◆ Rows
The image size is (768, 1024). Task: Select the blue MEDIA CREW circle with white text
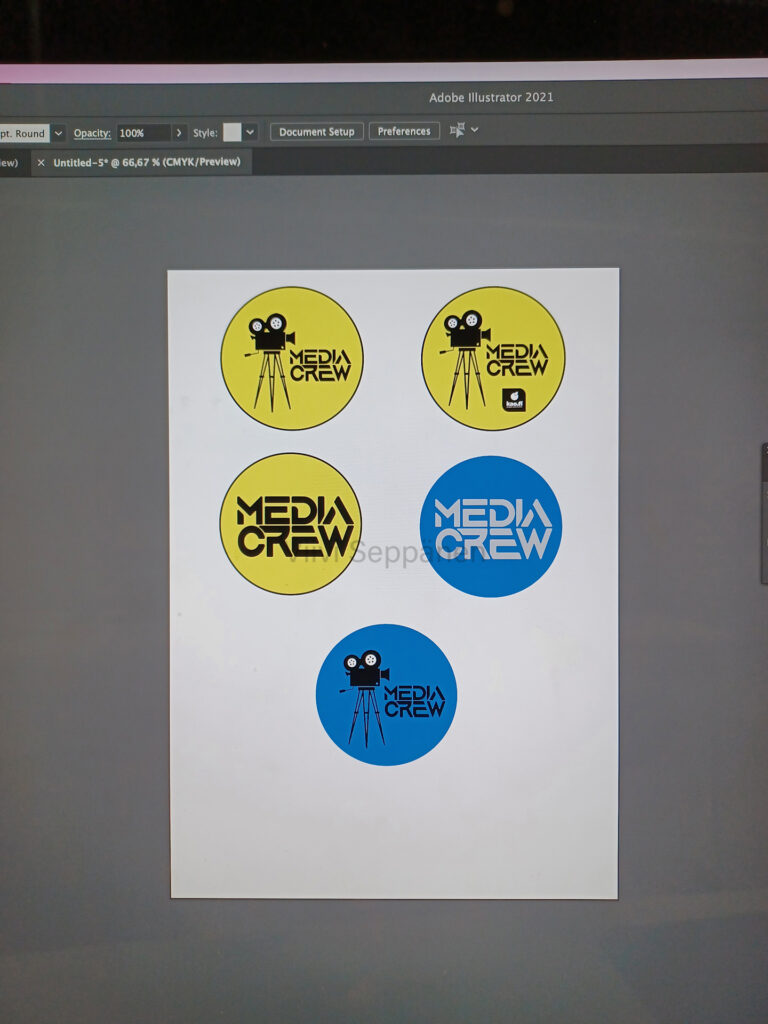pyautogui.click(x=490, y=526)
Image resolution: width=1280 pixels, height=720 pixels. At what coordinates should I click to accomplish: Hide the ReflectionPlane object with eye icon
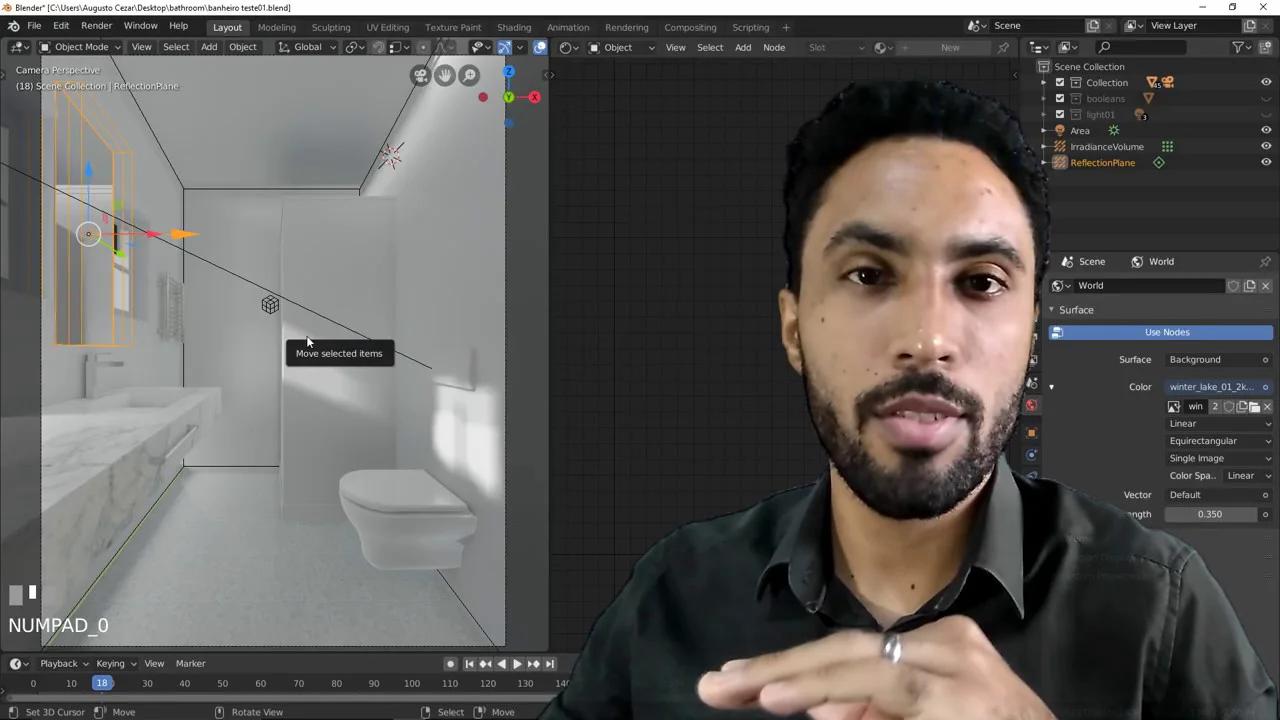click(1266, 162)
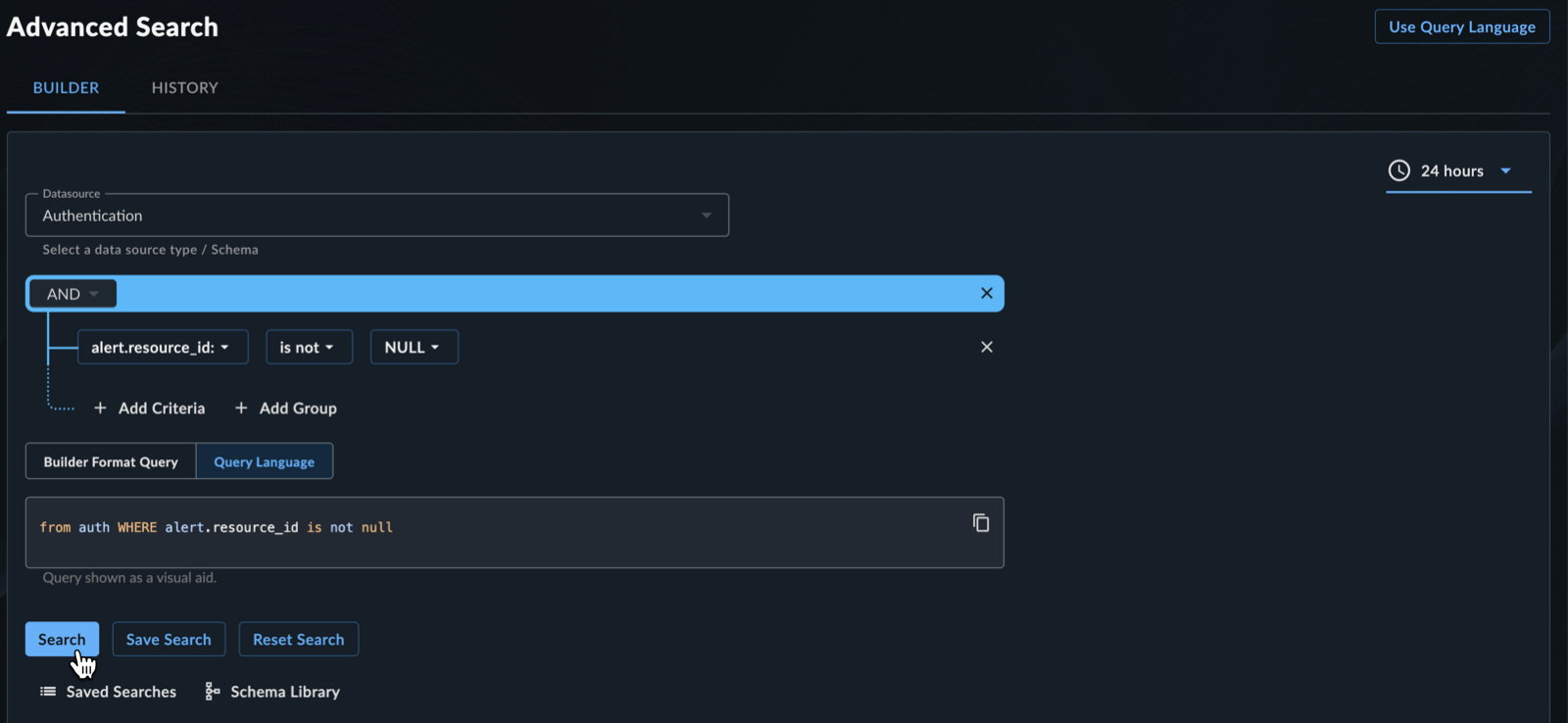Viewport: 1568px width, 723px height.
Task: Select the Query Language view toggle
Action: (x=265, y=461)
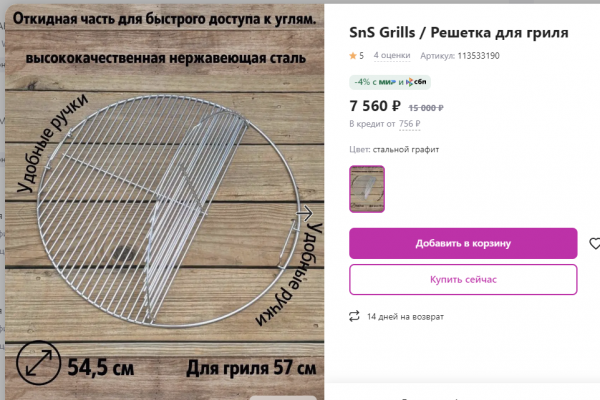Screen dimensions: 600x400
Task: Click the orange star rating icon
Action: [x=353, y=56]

◆ Problem statement
Rewrite the material above with every instance of "eye icon" changed to "visibility icon" and everything else kept the same. Leave out the pictures.

◆ Solution to this problem
The image size is (768, 1024). Task: Select the blue MEDIA CREW circle with white text
pyautogui.click(x=490, y=526)
Image resolution: width=1280 pixels, height=720 pixels. At what coordinates should I click to accomplish: Hide the ReflectionPlane object with visibility icon
click(1266, 162)
Viewport: 1568px width, 723px height.
Task: Select the Query Language view toggle
Action: (x=265, y=461)
Screen dimensions: 600x400
Task: Click the orange star rating icon
Action: [x=353, y=56]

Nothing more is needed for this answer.